Both Rone and Koskinen said the “secret sauce” isn’t the technology — though it does play a big role — rather it’s the mission and program people being equal partners in the efforts.
Koskinen said if the subject matter experts trust the data scientists, then the resulting effort would be ground breaking.
Rone said one big lessons learned is to engage the subject matter experts early and often, and be willing to make changes as needed.
“You need those champions. The best thing we did in launching into 2020 was that we invited potential champions to come to our professional development training for a week where I leveraged our own community to inspire,” she said. “We left there with this roadmap for the future because those people are now going back into the audit side or the investigation side and say, ‘Oh my gosh, I had no idea that they could help us do this.’”

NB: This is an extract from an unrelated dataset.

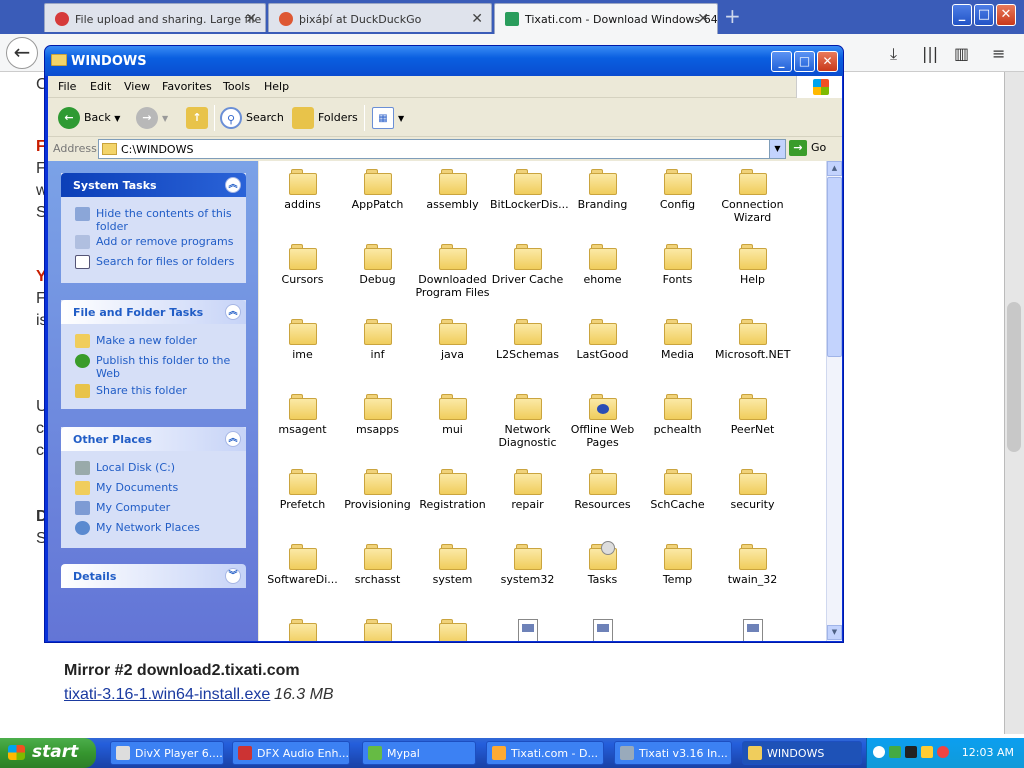 The width and height of the screenshot is (1024, 768). Describe the element at coordinates (380, 18) in the screenshot. I see `tab-duckduckgo: þixáþí at DuckDuckGo ✕` at that location.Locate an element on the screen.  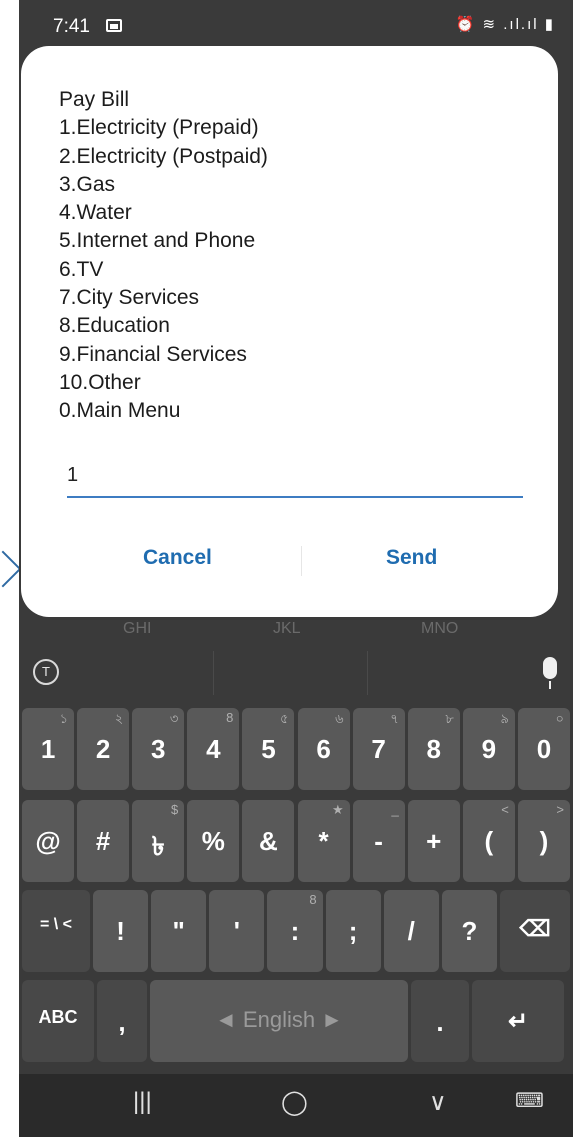
menu-option: 2.Electricity (Postpaid) is located at coordinates (164, 156).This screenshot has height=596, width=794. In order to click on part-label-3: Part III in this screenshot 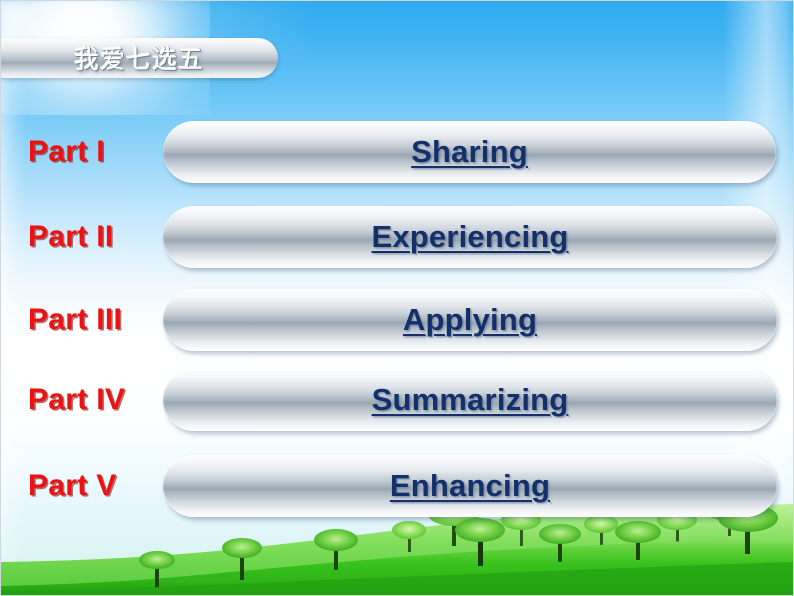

Rone said her 2020 goals including expanding that initial proof of concept and then beginning a new one around contract risk and perhaps grant risk.
“The contract fraud, in particular, is an area our investigators really want to proactively focus on. They are excited about the potential,” she said. “I am a big proponent of open source. The community out there is extremely supportive. You can grab algorithms, you can throw questions out. It’s amazing. Usually if you have a question about something, it’s already been done in the community.”
Koskinen said he believes analytics will help auditors and others break out of the old way of doing things.
“The folks in the [inspector general] world that I work with, especially on the audit side … are looking for ways to move away from episodic compliance auditing, which audits us firmly back into the 20th century, which is really where we want to be, right? Instead of thinking forward into the 21st century what the new high-performing, citizen-oriented, result-oriented governing model is as opposed to the 19th and 20th centuries government model is,” he said. “It’s the human being that are at the core of that.”
He said through this data analytics effort HUD is looking for programs in distress as well as those that are running well. Too often in the audit committee, the latter of the two reviews are overlooked.
“I can tell you what the profile of high performing look like with as much ease as the profile of programs with performance problems,” Koskinen said. “We are having a very fulsome conversation now about what we are doing right, who are our benchmarkable assets within the organization? It’s a huge and very fertile opportunity for us to show our grantee constituents what good looks like so they can model behavior.”
To help internal programs, HUD’s Office of Risk Management and Assessment has create new positions that have both a budget and risk background, called risk budget analysts. Their job, Koskinen said, is to calculate the financial impact of a risk and risk mitigation effort, and whether the program office has the ability to fund that mitigation itself, and if not, what is the delta. The office then follows up with the program mangers when the risk mitigation effort begins.
“You are changing the mechanics in a way that then people get swept along. It’s important to capture the hearts and minds, but when you have then by the budget, it creates a dynamic that is really unstoppable,” Koskinen said. “The risk management process applies some continuity to a program’s well-intended insights that make their up into leadership conversations. In over 40 years in government … I’ve seen a lot of these good government initiatives, but they tend to peter out when the key stakeholders leave. The thing about getting this stuff into a risk framework is it tends to have a life of its own with [Government Accountability Office], the IG, [Office of Management and Budget] all looking at it, making very hard to drop a good initiative when a new administration comes in.”